问题
I'm not experienced in Python, and I often write code that (simplified) looks like this:
accumulationList = []
for x in originalList:
y = doSomething(x)
accumulationList.append(y)
return accumulationList
Then after my test passes, I refactor to
return [doSomething(x) for x in originalList]
But suppose it turns out a little different, and my loop looks like this:
accumulationList = []
for x in originalList:
y = doSomething(x)
accumulationList.extend(y)
return accumulationList
where the doSomething list returns a list. What is the most Pythonic way to accomplish this? Obviously, the previous list comprehension would give a list of lists.
回答1:
Much simpler and cleaner with list comprehension:
[y for x in originalList for y in doSomething(x)]
回答2:
Do you mean something like this?
accumulationList = []
for x in originalList:
accumulationList.extend(doSomething(x))
return accumulationList
or shorter code (but not optimal):
return sum((doSomething(x) for x in originalList), [])
or the same:
return sum(map(doSomething, originalList), [])

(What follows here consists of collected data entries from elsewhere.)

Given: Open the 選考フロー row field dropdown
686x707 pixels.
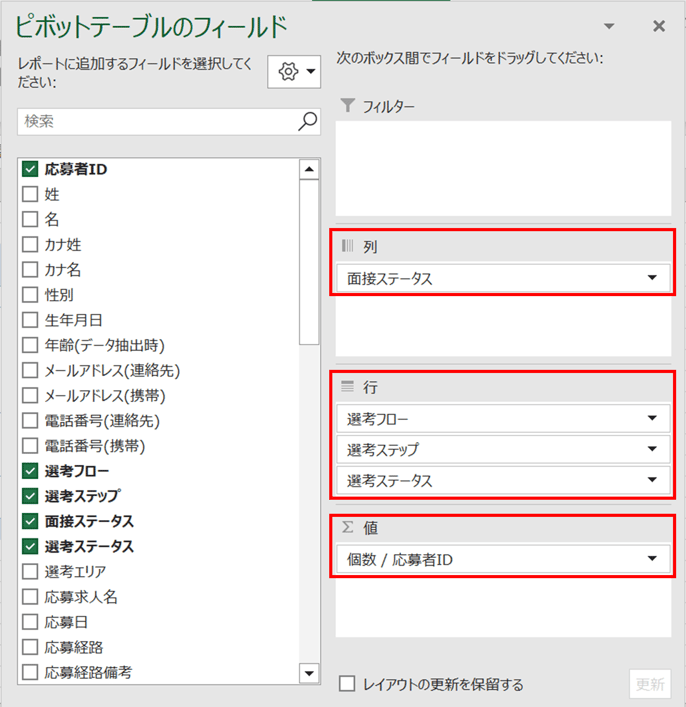Looking at the screenshot, I should pos(652,418).
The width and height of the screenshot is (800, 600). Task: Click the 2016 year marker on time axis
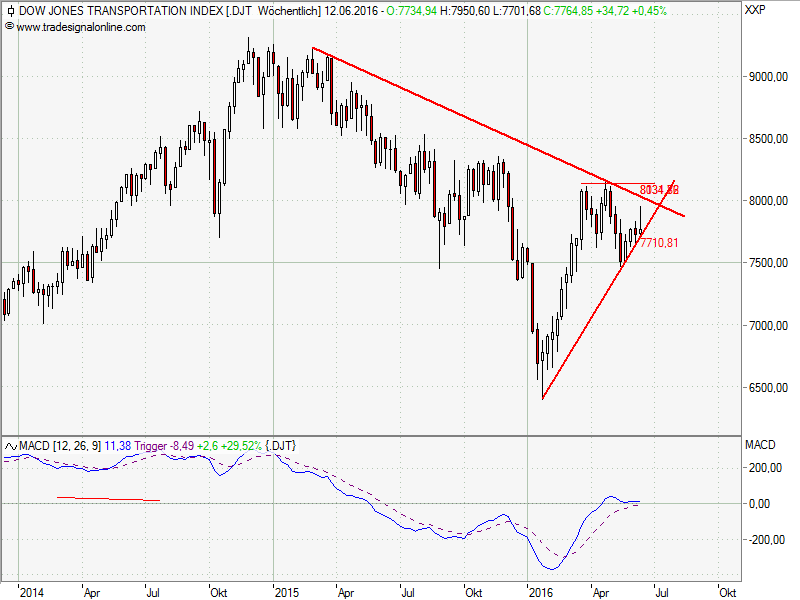click(542, 591)
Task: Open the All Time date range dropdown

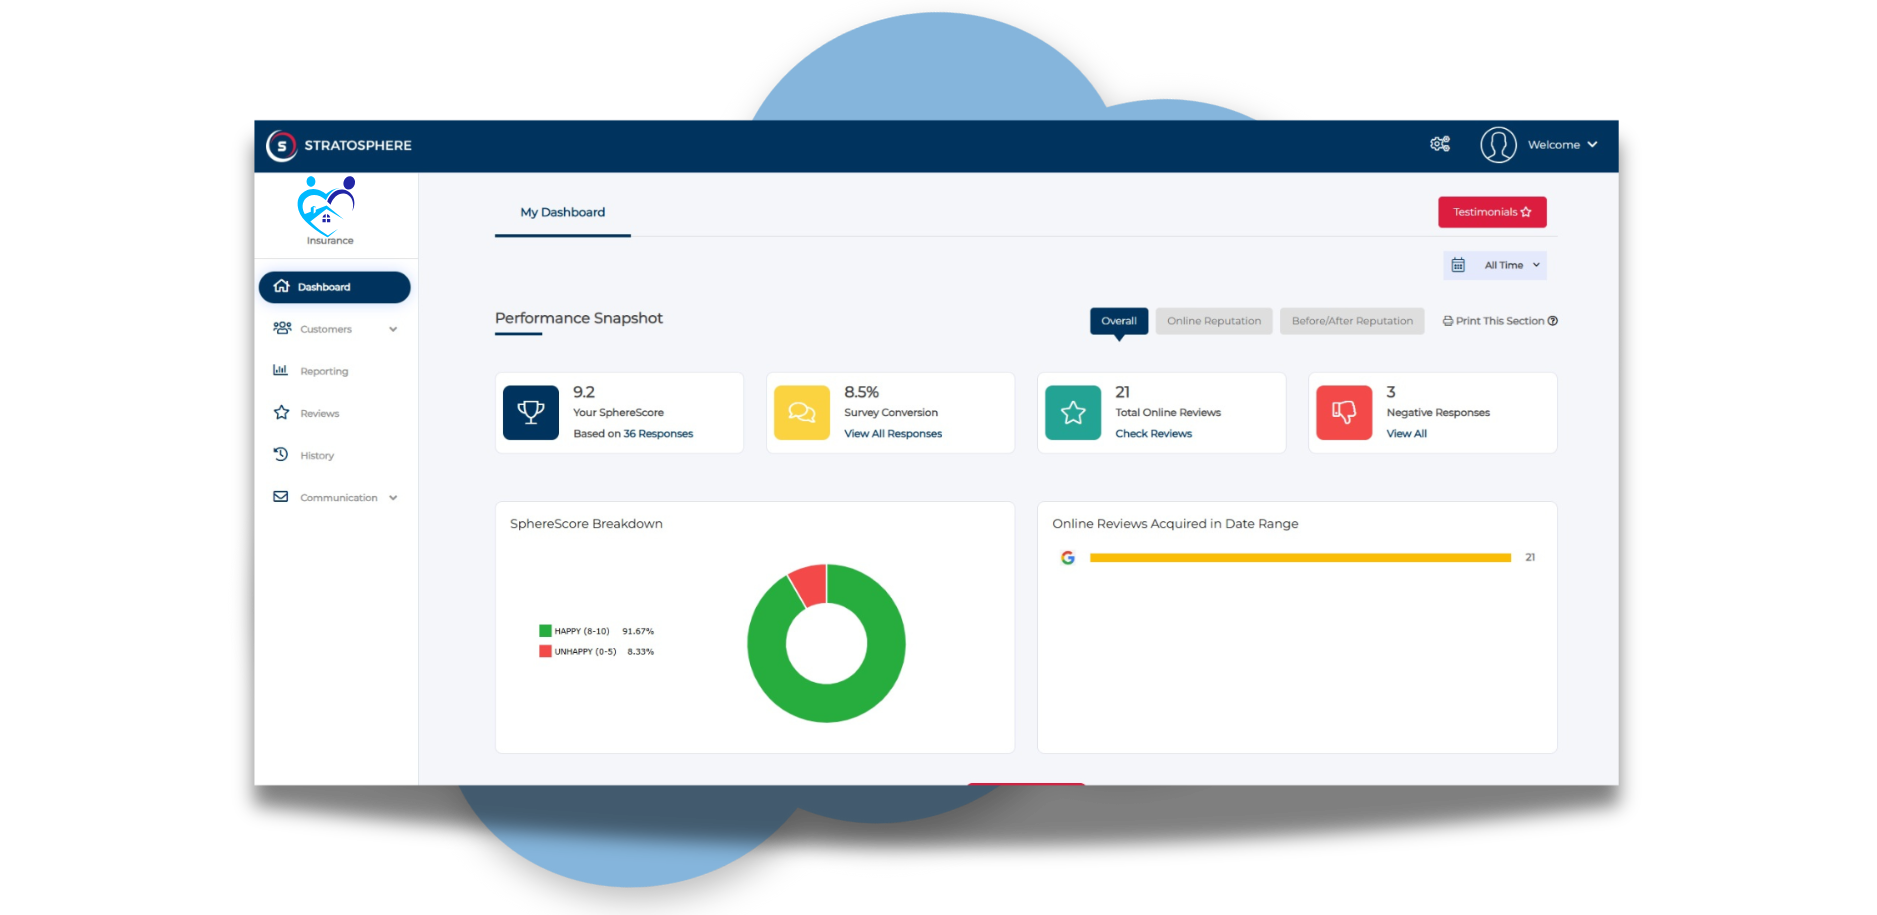Action: (1496, 265)
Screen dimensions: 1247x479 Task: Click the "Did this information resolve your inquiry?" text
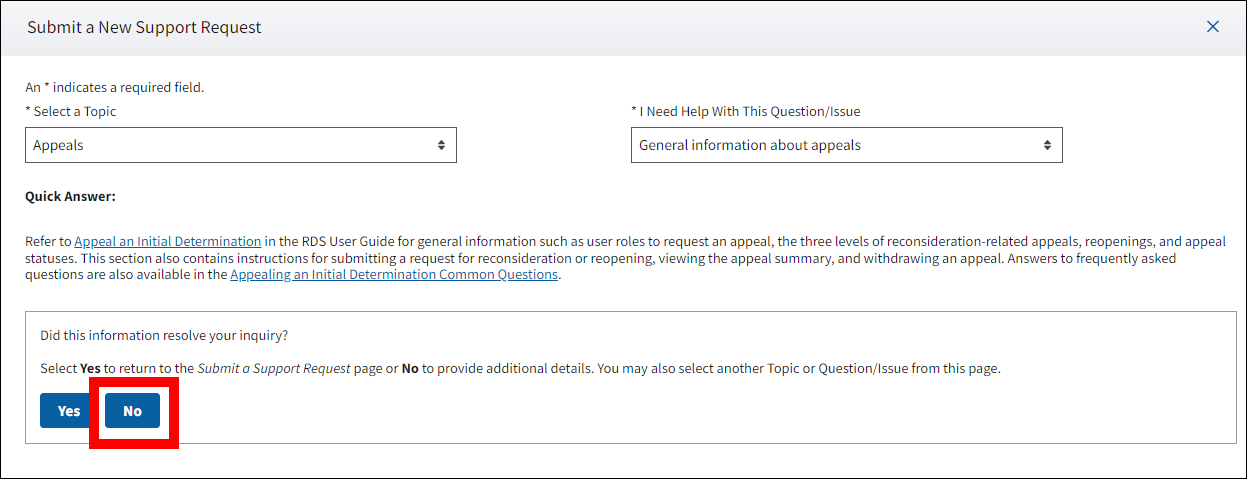(x=171, y=335)
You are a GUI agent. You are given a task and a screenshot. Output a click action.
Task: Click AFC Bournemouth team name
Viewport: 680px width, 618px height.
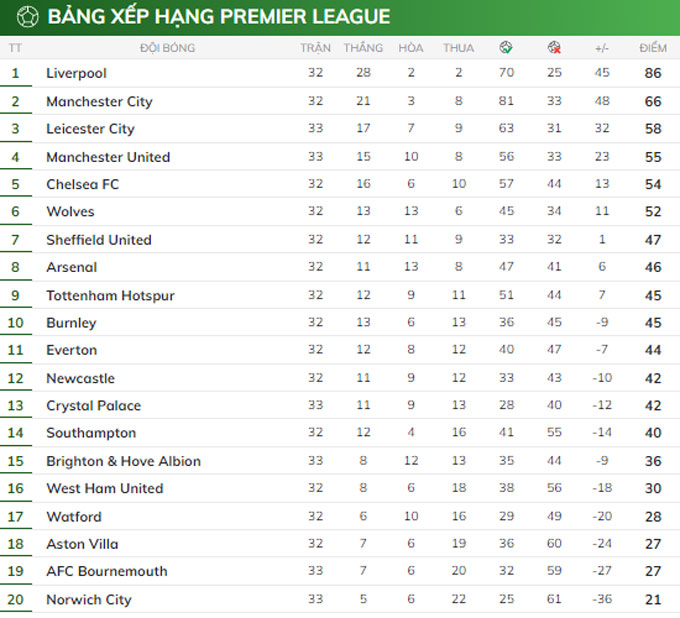click(106, 571)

Thanks to @eyquem for the hint (if using Python 2.x):
import itertools as it
return sum(it.imap(doSomething, originalList), [])
回答3:
Python's in-place add operator (+=, available as iadd in operator module) is equivalent of .extend for list. Pair it with reduce to get what you want.
import operator
reduce(operator.iadd, (doSomething(x) for x in originalList)
, accumulation_list)
回答4:
I think the answers involving add or iadd run in quadratic time, which probably isn't good. I'd try:
from itertools import chain
accumulation_list = list(chain.from_iterable(doSomething(x) for x in originalList))
回答5:
I don't think there is special syntax for this case. But you could make the for loop shorter:
accumulationList += doSomething(x)
If you insist, you could use functional programming to flatten the list:
result = reduce(lambda a,b: a+b, [[i,i*2] for i in range(3)])
But I wouldn't call this pythonic, I think it's harder to read than a for loop.
回答6:
Functionally, you can use itertools.chain with map. For an input list L:
res = list(chain.from_iterable(map(doSomething, L)))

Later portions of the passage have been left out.